#### [Exercise materials]
= = = = =

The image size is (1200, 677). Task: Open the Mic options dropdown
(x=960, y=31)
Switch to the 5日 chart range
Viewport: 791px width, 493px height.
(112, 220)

= = = = =

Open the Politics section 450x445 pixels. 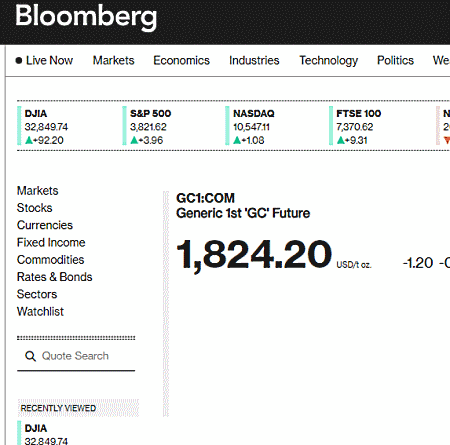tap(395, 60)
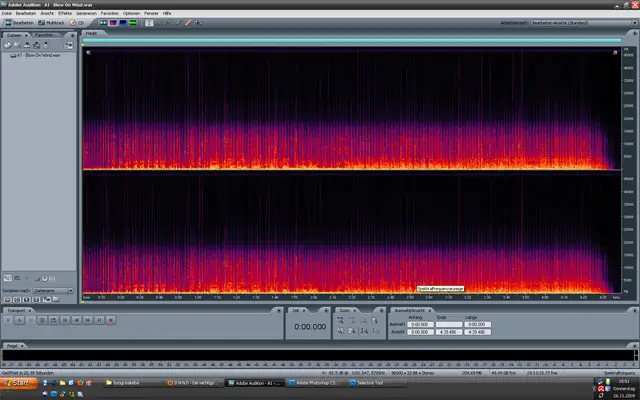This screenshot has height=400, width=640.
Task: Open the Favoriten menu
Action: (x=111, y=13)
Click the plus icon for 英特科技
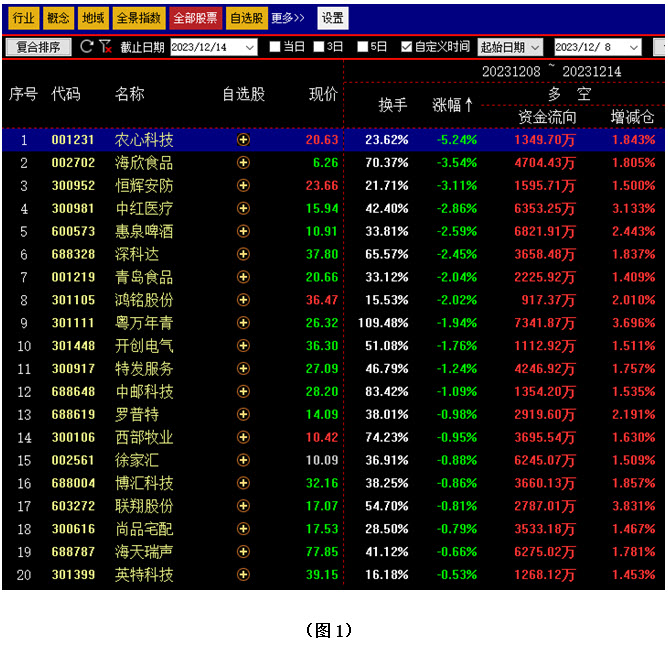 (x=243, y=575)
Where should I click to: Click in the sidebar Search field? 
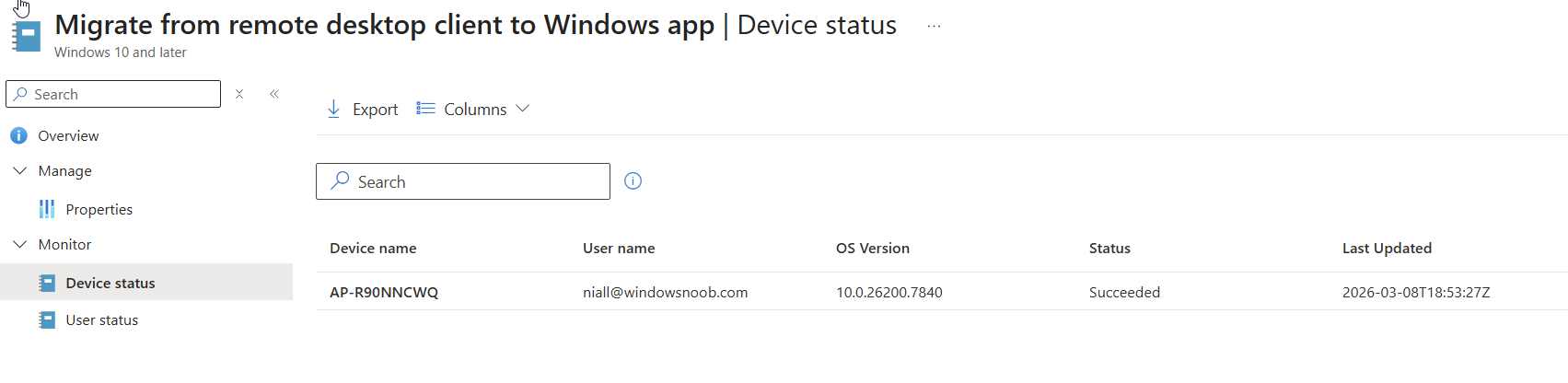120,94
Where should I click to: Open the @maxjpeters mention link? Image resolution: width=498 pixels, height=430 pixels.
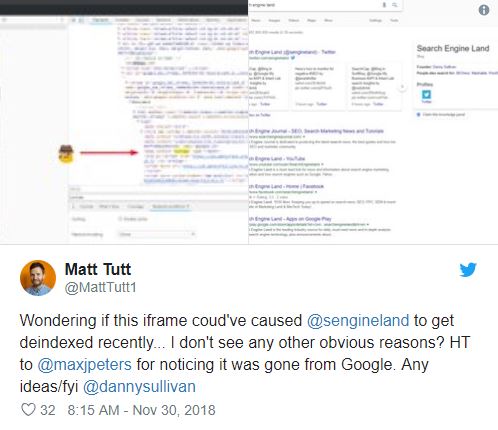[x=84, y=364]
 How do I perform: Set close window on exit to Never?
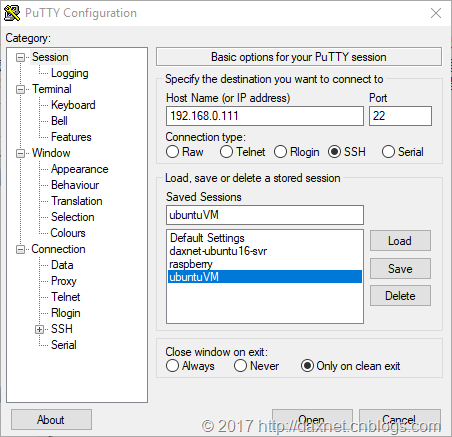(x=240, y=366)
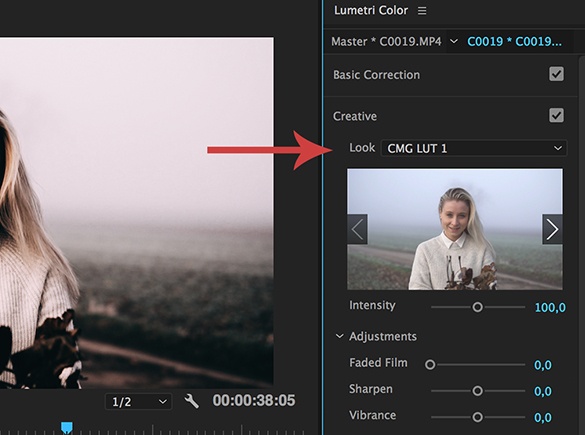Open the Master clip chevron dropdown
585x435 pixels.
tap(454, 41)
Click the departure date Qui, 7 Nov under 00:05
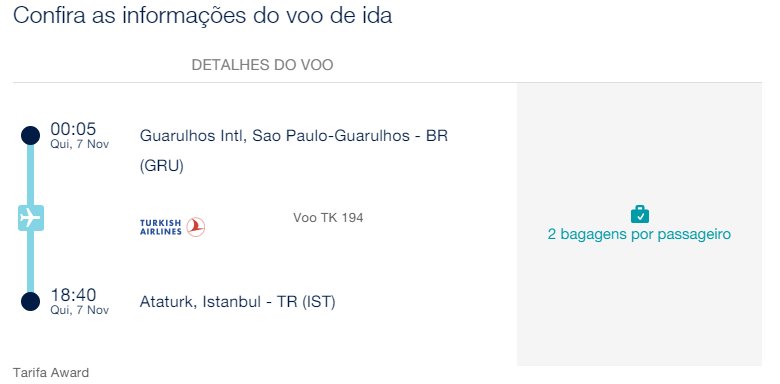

= = = = =

#### [Assignment]
Output exactly those lines of the data above that run from the line with "Click the plus icon for 英特科技" up to and including the line with "Click the departure". No pictures go in.

#### [Your solution]
Click the plus icon for 英特科技
 (x=243, y=575)
Where should I click to: Click in the sidebar Search field? 
120,94
Where should I click to: Open the @maxjpeters mention link? Image resolution: width=498 pixels, height=430 pixels.
[x=84, y=364]
 How do I perform: Set close window on exit to Never?
(x=240, y=366)
Open the Master clip chevron dropdown
585x435 pixels.
tap(454, 41)
Click the departure date Qui, 7 Nov under 00:05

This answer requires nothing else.